**Supplied passage**.
START
The Spirit Level of Libya

By Spear's

Sophie McBain, Spear’s new staff writer, lived in Libya for two and a half years. Recently returned, she writes about the stasis, depredation and surprise renaissance of the Libyan people
   
  
WHEN A LIBYAN friend of mine took part in the anti-Mubarak protests in Tahrir Square last month, his fellow Libyan protestors joked with one another that ‘I don’t know what these Egyptians are complaining about, they’ve got it so good!’ For me, the joke becomes more tragic with every retelling.

Compared to Libyan leader Muammar al Gaddafi, Mubarak was almost cuddly, but when Egypt’s longstanding dictator fell and Gaddafi found himself wedged in a revolutionary sandwich, few inside the country saw Libya’s uprising coming. The main reason for this myopia was economic: unlike Egypt or Tunisia — or even Yemen, Bahrain, Syria and Algeria for that matter —it seemed that Libya could easily afford to purchase political acquiescence: it has a population of only 6 million and is sitting on the largest proven oil reserves in Africa.
END
**Material**.
START
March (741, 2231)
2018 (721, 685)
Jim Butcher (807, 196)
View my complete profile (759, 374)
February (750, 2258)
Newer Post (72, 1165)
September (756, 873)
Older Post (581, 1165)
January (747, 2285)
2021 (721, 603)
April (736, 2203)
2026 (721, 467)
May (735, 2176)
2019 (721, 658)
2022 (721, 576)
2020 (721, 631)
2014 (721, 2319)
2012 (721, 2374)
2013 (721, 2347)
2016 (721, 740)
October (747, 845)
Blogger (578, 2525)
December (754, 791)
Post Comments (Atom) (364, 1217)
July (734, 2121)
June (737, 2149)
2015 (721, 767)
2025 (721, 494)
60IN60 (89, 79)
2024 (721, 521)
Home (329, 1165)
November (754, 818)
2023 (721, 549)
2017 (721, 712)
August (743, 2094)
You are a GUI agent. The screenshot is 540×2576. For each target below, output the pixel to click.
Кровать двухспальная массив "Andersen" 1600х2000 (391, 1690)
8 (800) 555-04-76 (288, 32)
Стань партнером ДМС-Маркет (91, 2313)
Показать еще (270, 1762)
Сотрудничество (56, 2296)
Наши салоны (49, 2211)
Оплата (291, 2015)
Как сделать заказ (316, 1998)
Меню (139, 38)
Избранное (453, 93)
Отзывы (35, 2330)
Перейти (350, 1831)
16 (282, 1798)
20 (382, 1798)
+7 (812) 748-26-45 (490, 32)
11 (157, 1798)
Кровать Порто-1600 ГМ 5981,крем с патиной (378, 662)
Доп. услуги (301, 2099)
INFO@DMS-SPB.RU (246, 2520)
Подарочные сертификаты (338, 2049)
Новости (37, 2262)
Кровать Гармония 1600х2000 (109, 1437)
END
**Tasks and exercises**.
(A) Reproduce the passage of the Libya essay starting with "Sophie McBain, Spear’s" and going on through "with every retelling.".
(B) What population figure does the Libya essay give for Libya?
(C) Carry the Libya essay forward with the next few paragraphs, picking up after its final sentence.
The entries have no connection to the Libya essay.

**Answers to the exercise**.
(A)
Sophie McBain, Spear’s new staff writer, lived in Libya for two and a half years. Recently returned, she writes about the stasis, depredation and surprise renaissance of the Libyan people
   
  
WHEN A LIBYAN friend of mine took part in the anti-Mubarak protests in Tahrir Square last month, his fellow Libyan protestors joked with one another that ‘I don’t know what these Egyptians are complaining about, they’ve got it so good!’ For me, the joke becomes more tragic with every retelling.

(B) Only 6 million.

(C)
According to conventional wisdom, this is after all how oil states work. In countries like the UK, where the government’s main source of revenue is tax, people expect a say in how their money is spent. Oil-rich countries are under less pressure to democratise. Citizens pay little or no tax and so their relationship to the state is different: the government is not a service they pay for, but rather a service that pays them, by redistributing oil wealth to the population. On this model, citizens are less likely to call for more responsive government than to demand a bigger share of the oil wealth, and when the going gets tough, the government coughs up. Serious, revolutionary problems arise when the government doesn’t have enough cash to go round, or when one group accuses the other of hogging all the oil wealth.

Libya certainly didn’t suffer from the first problem. When I spoke to an IMF consultant seconded to the Libyan Central Bank in December 2010, he admitted that the government doesn’t know what to do with all of its money — and that’s even after Gaddafi’s cronies have spirited away as much as they can. The government was floating the idea of doubling public sector salaries this year, a move that would have affected around 70 per cent of the country’s workforce. The Central Bank and the Libyan Investment Authority, the country’s sovereign wealth fund, own foreign assets worth over $150 billion, according to the IMF.

Whether Libya was afflicted with the second problem is a little harder to determine. The gap between rich and poor in Libya is smaller than in neighbouring countries. An extensive social welfare state and subsidies on basic goods reduced the number of citizens living in extreme poverty, and decades of socialist experimentation and diplomatic isolation in the 1970s-1990s had a levelling effect on the population.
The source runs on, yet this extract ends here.